Top of WORKING DATA
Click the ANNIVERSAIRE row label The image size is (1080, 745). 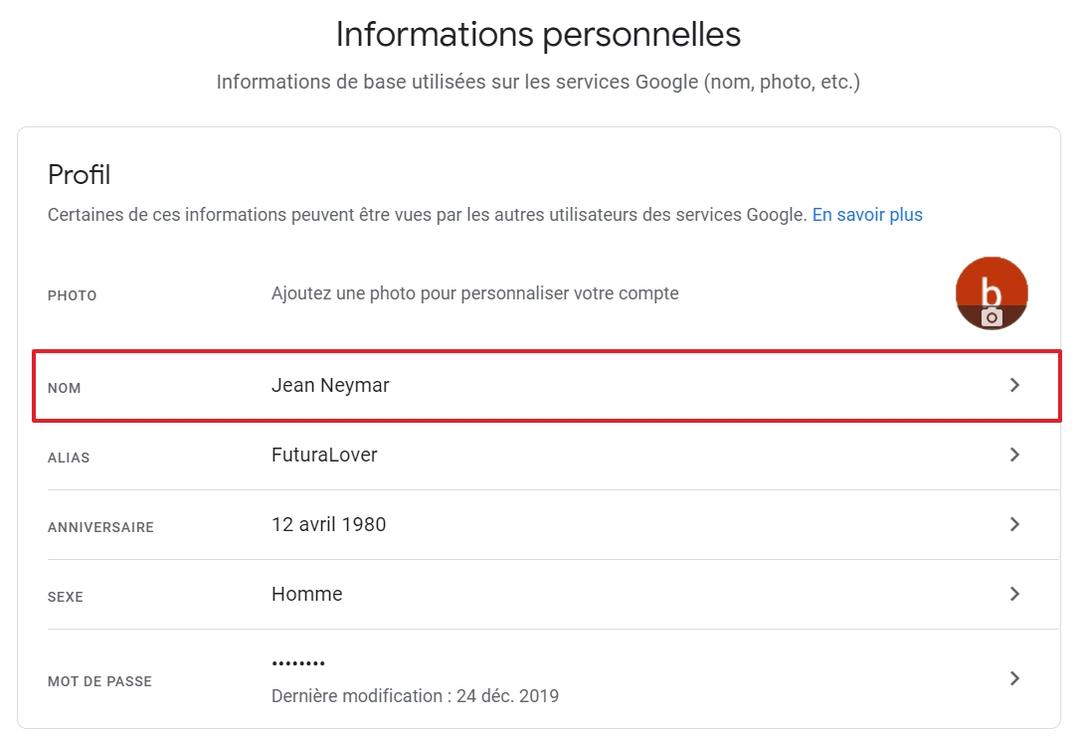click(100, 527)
Bottom of WORKING DATA
Top of WORKING DATA
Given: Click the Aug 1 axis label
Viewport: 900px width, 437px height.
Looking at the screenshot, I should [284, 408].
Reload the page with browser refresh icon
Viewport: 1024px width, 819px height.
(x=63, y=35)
Bottom of WORKING DATA
Top of WORKING DATA
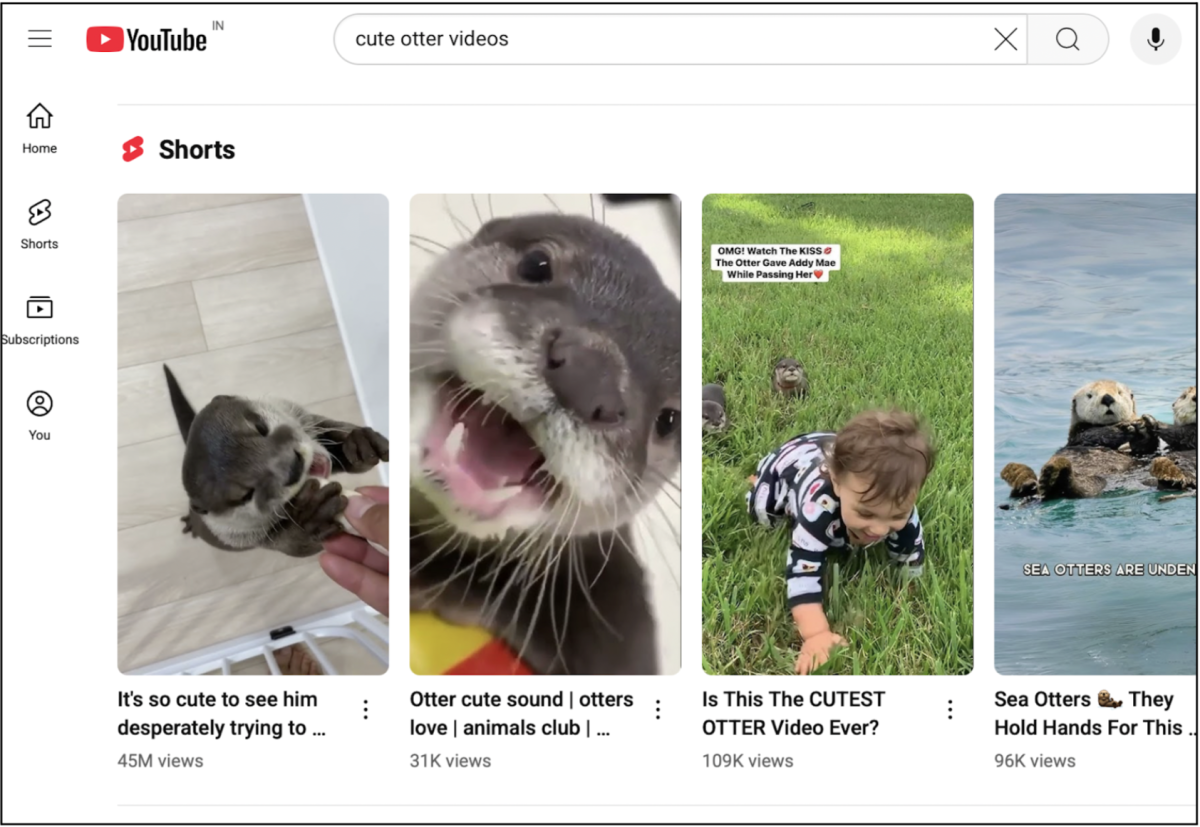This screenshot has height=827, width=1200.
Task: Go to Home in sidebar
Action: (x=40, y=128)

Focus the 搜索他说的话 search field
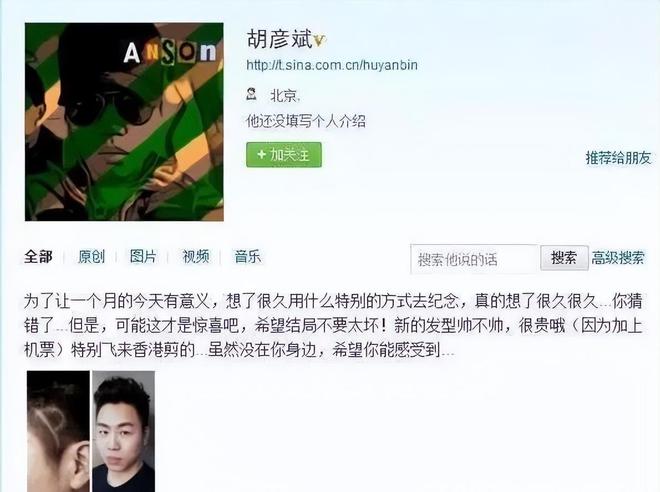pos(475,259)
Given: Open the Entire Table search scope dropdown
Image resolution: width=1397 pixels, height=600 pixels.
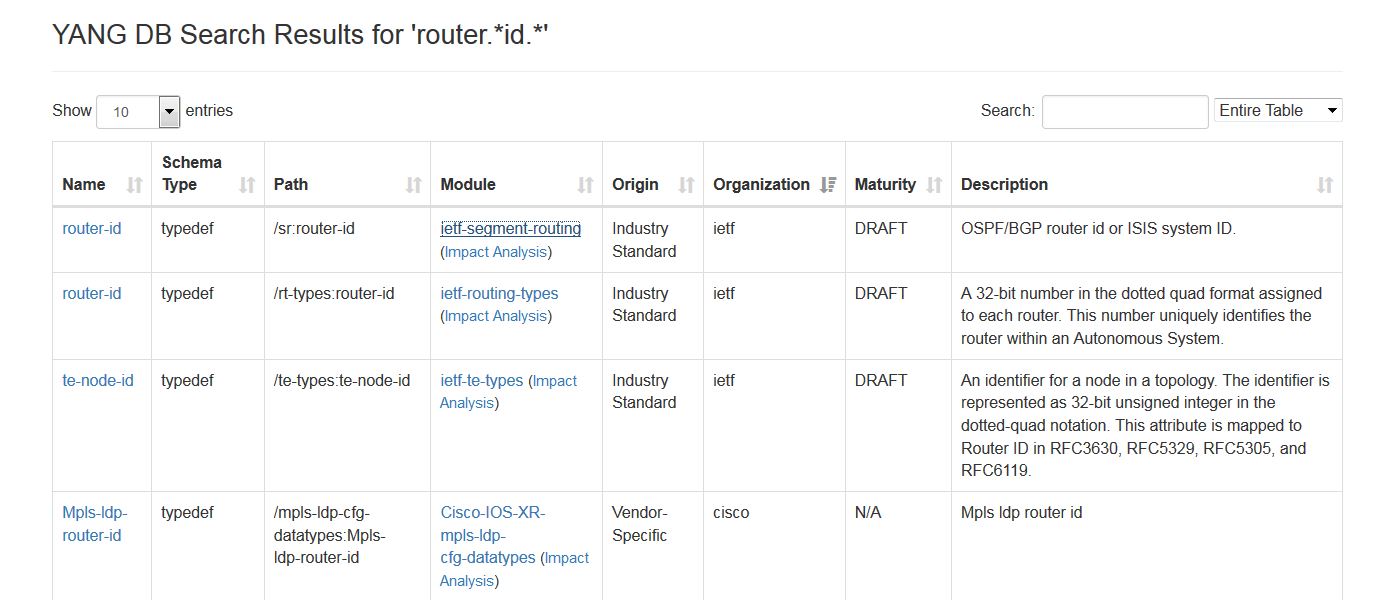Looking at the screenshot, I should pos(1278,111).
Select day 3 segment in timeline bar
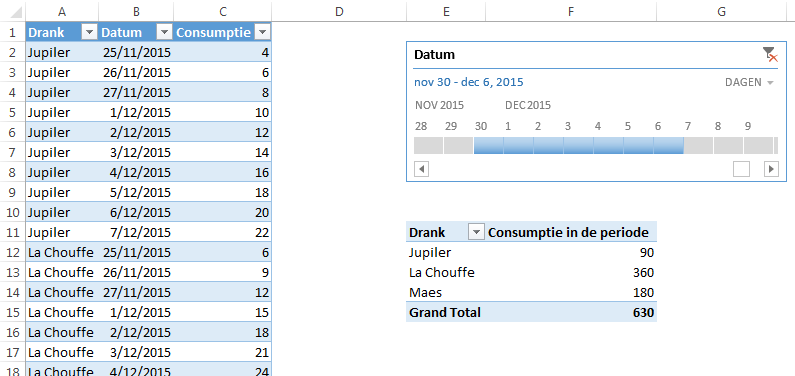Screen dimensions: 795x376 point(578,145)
Bottom of WORKING DATA
In the data above, which lines have "Given"? Report each of them.

Given: Click the Aug 1 axis label
Given: Open the Entire Table search scope dropdown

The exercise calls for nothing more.